— Ублажаю с пророком тех, которые благоволят о камении Сиона, которые предпринимают дальний путь, чтобы благоговейно узреть и облобызать камень, на котором, близ которого, под сенью которого (ибо это все один камень) лежало погребенное тело Христово, который был озарен и проникнут светом воскресшего тела Христова. Но что, если скажу, что мы можем благоговейно узреть и облобызать сей камень, и не предприемля путешествия в Иерусалим? — Это кажется мечтою; но, по устроению Божию, это есть истина. В лето Господне 1808, по неисповедимым судьбам Божиим, храм Гроба и Воскресения Христова в Иерусалиме посещен был пожаром. Все, что к первобытному, не рукозданному, но естественному каменному гробу Господню присоединено было искусством для украшения, более или менее от огня пострадало, и требовалось возобновление. По сему случаю, зодчий, имевший полномочие в сем возобновлении, из уважения к благоговейному иерею храма, Фаддею, который еще живет в сане архиепископа Севастийскаго, дерзнул над самым ложем Господним отделить от стены часть священного камня и вручить иерею. Богу было угодно расположить сердце архиепископа Фаддея к тому, чтобы сия священная достопамятность, с его письменным о ней свидетельством, перешла в Россию и соделалась здешним церковным достоянием, в благословение и утешение сынам веры, которые хотя и знают, что
Во всей этой речи — искреннее ликование перед святыней и радость от того, что он может предоставить возлюбленным своим чадам возможность прикоснуться ко Гробу Христову здесь, в глубине России, а не в Иерусалиме, в коем ему и самому ни разу не доведется побывать. А Муравьев, поди ж ты, хотел себе оставить!..
Митрополит Новгородский и Санкт-Петербургский, а им с 1848 года являлся Никанор (Клементьевский), получив список речи Филарета в день отдания Пасхи, одобрил к печати, но все, что касалось камня, вычеркнул, показав тем самым, что не очень-то доверяет достоверности святыни: точно ли, что это камень от самого Гроба Господня, а может, подделка, обман? Такое недоверие оскорбило Филарета. Получалось, в Петербурге не верили не только Муравьеву, но и ему, который так искренне восчувствовал святыню. Никанор вскоре спохватился и разрешил напечатать текст полностью в «Творениях святых отец» за 1850 год.

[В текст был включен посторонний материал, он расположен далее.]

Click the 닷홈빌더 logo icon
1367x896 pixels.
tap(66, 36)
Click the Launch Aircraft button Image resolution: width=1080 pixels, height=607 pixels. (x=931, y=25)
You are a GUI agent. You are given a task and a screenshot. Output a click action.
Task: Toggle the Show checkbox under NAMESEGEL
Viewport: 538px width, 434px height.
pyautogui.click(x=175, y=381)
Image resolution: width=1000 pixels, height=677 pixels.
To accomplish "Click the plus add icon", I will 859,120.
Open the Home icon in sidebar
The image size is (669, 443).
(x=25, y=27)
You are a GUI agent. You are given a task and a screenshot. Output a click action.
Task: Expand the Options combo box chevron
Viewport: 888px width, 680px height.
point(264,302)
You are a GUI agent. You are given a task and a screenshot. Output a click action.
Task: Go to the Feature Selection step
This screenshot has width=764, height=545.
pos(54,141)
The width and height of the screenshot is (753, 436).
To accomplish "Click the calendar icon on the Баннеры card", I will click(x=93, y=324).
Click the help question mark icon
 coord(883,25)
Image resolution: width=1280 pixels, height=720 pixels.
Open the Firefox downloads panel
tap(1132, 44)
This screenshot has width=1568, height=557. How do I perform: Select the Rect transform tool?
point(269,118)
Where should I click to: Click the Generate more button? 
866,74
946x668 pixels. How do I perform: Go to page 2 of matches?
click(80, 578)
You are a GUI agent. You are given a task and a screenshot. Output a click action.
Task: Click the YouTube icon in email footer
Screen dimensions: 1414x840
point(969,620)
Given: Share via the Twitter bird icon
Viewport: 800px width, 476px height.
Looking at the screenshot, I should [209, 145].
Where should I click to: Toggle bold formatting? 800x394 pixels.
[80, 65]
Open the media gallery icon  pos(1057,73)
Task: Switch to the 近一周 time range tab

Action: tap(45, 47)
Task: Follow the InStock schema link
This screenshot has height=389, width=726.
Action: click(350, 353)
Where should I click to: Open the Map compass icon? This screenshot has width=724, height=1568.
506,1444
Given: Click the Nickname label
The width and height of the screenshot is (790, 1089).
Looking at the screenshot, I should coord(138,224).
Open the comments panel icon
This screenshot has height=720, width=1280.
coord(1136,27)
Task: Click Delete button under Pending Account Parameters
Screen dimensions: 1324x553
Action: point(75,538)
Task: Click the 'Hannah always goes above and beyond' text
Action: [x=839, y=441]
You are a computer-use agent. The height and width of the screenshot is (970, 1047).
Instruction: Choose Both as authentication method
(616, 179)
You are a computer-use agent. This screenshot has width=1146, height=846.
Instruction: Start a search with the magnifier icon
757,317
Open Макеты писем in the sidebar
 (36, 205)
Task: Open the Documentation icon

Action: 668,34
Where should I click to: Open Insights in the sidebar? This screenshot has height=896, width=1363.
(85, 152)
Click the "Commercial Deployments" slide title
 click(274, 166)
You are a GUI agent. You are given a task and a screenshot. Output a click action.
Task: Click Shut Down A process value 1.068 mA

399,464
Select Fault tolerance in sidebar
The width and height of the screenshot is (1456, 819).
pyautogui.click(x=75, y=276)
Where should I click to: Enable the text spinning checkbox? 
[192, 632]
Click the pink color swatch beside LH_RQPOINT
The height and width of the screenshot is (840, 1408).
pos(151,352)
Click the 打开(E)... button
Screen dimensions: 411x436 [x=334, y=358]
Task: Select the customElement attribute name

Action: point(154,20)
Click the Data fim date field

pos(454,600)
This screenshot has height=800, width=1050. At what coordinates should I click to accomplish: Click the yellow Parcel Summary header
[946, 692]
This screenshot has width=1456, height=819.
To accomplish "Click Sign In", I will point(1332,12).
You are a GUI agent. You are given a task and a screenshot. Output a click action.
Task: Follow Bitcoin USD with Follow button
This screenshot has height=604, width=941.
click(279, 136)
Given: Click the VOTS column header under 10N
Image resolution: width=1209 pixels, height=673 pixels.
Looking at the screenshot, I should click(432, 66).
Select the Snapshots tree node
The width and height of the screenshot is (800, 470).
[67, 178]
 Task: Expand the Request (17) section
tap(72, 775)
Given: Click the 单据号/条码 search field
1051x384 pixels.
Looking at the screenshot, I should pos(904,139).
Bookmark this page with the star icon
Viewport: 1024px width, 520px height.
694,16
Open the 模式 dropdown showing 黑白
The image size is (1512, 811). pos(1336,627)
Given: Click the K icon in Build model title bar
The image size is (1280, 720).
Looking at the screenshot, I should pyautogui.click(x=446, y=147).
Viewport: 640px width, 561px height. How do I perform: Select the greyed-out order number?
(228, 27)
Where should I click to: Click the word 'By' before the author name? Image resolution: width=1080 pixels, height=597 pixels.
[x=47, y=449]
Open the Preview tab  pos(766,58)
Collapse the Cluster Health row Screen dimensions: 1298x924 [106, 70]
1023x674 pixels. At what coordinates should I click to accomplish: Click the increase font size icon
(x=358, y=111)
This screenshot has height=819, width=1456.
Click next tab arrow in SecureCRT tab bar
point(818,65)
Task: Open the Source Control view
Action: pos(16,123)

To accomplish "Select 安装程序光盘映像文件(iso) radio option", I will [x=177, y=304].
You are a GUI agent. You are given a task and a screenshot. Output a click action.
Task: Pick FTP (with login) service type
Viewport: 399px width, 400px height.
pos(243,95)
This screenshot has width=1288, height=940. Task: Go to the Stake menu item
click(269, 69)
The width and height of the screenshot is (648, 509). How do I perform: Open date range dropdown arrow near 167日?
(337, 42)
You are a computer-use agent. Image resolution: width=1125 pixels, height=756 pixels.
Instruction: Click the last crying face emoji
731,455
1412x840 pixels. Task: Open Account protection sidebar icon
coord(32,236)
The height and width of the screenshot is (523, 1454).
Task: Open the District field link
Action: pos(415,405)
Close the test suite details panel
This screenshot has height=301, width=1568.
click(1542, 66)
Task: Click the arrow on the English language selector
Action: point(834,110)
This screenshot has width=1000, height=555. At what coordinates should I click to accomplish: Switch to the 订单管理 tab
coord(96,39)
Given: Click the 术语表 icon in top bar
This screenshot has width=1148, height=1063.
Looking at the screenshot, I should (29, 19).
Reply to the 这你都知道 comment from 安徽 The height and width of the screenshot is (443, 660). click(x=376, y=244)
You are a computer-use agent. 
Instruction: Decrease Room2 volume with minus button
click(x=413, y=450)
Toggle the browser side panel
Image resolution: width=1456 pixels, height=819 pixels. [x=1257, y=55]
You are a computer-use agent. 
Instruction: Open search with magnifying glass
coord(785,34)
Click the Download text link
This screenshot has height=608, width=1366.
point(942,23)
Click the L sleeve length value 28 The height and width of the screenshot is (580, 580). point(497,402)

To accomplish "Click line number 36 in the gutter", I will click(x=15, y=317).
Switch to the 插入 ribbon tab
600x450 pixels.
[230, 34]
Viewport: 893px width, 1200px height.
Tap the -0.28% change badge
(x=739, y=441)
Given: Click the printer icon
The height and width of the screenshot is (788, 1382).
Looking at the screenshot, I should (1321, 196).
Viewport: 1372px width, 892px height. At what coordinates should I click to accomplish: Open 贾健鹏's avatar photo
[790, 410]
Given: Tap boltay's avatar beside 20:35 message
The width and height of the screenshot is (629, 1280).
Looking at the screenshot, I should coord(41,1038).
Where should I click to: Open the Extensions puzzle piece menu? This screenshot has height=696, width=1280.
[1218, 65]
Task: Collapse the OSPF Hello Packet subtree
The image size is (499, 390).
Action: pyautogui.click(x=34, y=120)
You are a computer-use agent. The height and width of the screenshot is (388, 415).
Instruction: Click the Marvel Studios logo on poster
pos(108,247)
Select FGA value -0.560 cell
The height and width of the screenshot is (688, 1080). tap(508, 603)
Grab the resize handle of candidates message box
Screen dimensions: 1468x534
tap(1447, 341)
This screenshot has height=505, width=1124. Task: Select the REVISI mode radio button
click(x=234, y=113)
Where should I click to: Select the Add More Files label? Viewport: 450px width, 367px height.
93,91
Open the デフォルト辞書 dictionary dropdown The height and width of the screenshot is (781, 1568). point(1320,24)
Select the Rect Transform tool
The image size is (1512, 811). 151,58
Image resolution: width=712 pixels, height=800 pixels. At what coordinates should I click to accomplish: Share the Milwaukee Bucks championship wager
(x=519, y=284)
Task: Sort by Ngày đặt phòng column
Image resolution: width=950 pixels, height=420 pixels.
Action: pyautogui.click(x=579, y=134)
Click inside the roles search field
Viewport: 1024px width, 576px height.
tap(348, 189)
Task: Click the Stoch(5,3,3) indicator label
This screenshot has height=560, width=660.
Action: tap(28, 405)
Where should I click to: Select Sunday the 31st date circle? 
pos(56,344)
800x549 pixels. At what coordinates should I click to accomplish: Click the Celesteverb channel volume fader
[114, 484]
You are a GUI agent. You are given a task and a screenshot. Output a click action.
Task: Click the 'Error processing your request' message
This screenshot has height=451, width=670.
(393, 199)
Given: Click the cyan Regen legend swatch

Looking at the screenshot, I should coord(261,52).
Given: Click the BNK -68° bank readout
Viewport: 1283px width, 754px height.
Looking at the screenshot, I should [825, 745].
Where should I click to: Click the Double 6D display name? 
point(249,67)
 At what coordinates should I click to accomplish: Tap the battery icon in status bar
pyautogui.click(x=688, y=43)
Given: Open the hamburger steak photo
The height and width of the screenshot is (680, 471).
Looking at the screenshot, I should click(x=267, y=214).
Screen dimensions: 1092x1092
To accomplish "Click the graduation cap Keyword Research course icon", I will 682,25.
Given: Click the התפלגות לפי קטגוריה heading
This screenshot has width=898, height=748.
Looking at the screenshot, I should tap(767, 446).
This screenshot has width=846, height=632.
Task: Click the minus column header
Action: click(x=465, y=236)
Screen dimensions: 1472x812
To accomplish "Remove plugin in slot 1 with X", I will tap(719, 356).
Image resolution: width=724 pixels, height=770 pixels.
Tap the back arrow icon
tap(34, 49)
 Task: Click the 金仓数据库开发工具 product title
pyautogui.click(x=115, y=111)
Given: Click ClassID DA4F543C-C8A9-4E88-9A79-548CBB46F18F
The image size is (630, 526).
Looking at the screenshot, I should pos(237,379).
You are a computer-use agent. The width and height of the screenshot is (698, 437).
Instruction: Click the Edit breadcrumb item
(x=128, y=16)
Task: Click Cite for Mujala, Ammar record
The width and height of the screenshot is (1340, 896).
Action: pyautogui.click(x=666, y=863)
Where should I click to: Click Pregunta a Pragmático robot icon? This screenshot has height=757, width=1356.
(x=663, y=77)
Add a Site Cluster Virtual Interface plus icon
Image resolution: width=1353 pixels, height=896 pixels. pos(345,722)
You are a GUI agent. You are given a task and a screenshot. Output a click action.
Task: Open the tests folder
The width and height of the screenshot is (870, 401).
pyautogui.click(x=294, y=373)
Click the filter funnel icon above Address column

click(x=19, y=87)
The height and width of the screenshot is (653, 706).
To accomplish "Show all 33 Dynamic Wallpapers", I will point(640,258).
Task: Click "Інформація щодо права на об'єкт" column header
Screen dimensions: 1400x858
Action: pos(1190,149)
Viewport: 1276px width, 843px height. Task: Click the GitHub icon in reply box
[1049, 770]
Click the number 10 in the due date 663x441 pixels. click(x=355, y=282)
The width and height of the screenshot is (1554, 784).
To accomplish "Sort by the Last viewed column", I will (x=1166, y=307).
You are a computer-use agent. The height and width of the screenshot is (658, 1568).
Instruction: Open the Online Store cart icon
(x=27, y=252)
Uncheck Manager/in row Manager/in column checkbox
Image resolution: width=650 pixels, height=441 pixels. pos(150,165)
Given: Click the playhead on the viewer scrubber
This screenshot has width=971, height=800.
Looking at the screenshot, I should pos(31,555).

Осенью дом Романовых отмечал двадцатипятилетие восшествия на престол государя Николая Павловича. Подумать только! — вот уже и четверть века миновало с той тревожной поры, когда отошел его брат Александр и прокатилась декабрьская смута. Очерчивая эту целую эпоху, Филарет говорил о том, что и двадцатипятилетие «пребывания, деятельности, подвигов в известном состоянии жизни представляет такое поприще, которое пройти значит одержать не малую победу над всеизменяющею силою времени», хвалил государя за прекращение смуты и победы в войнах, отметил подавление недавних мятежей и уже отдаленных во времени польских восстаний, «когда народ, не совсем иноплеменный, утраченное им достоинство царства получивший только по милости русского царя и доведенный до беспримерного в прежней истории его благоустройства и благосостояния, воздал за благодеяния неблагодарностью, и за благоуправление — мятежом. Грозен и неотвратим был громовый удар Царской правды, поразивший крамолу и своеволие…». Святитель отметил успехи в законодательстве. Упомянул о возвращении двух миллионов униатов в лоно православной церкви. И пожелал народу чтить своего царя.
То есть вновь выступил как ярый реакционер. Знал, какую ненависть вызывает в стане поборников демократии и свободы.